• **Records for this exercise**:

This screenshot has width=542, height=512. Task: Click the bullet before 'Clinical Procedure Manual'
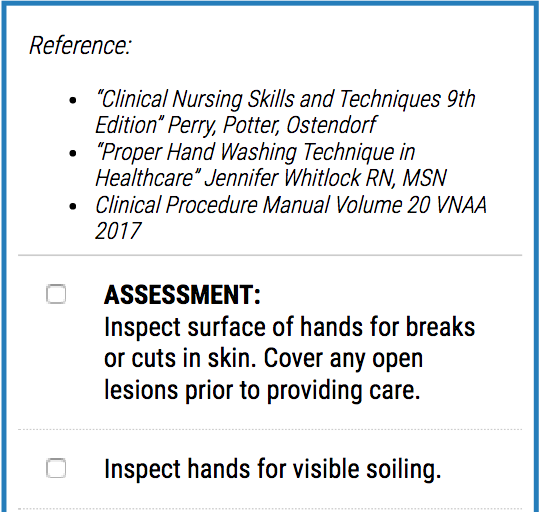[73, 206]
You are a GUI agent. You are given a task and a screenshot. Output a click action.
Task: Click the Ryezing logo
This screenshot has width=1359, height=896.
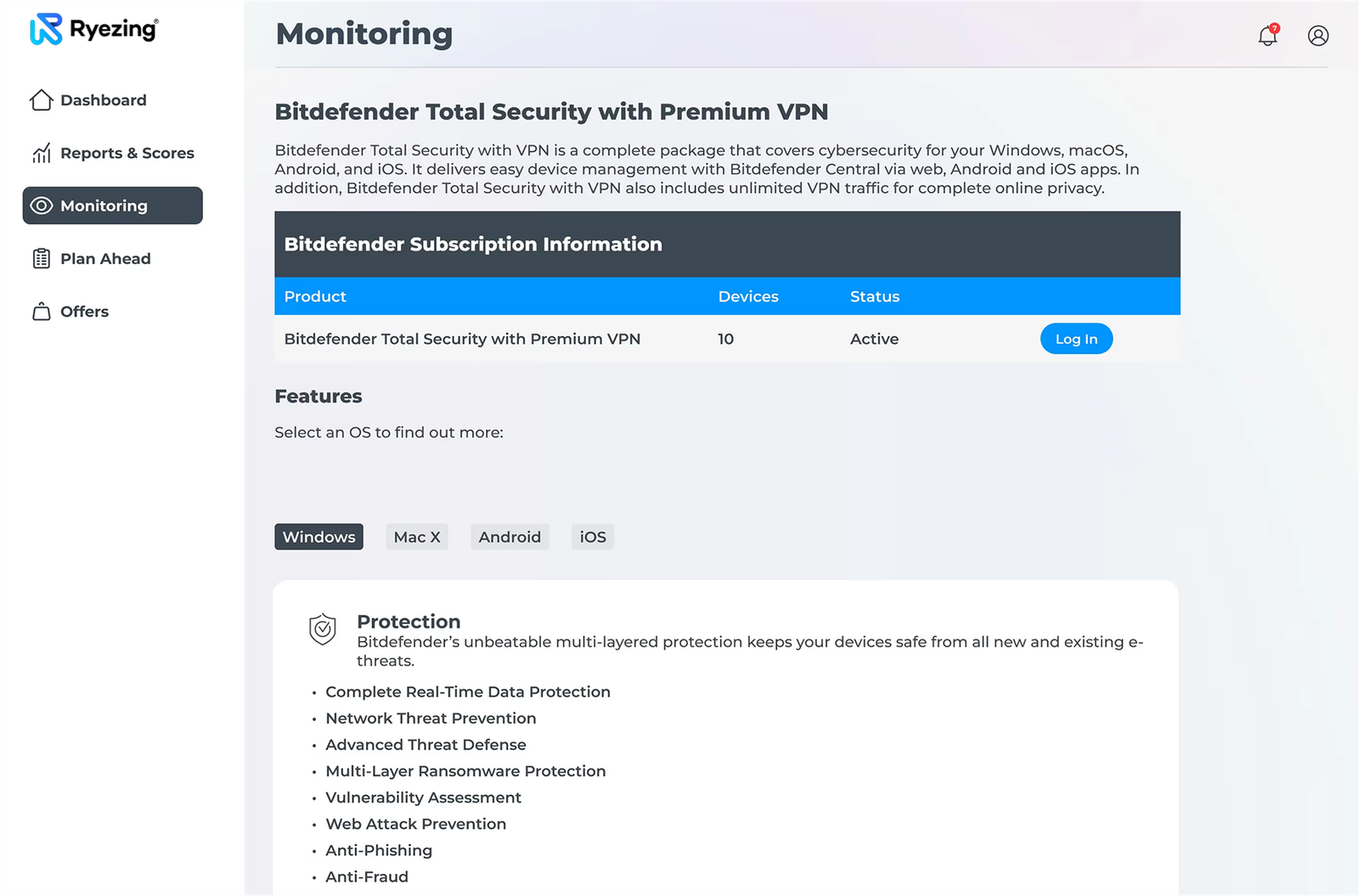pyautogui.click(x=93, y=30)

• **Task directions**: Repeat every entry above exactly as written and omit any pictures it holds.

• **Your solution**:
This screenshot has width=542, height=512. Task: Click the bullet before 'Clinical Procedure Manual'
[73, 206]
You are a GUI agent. You are given a task and a screenshot. Output a click action.
Task: Click the Ryezing logo
This screenshot has width=1359, height=896.
pyautogui.click(x=93, y=30)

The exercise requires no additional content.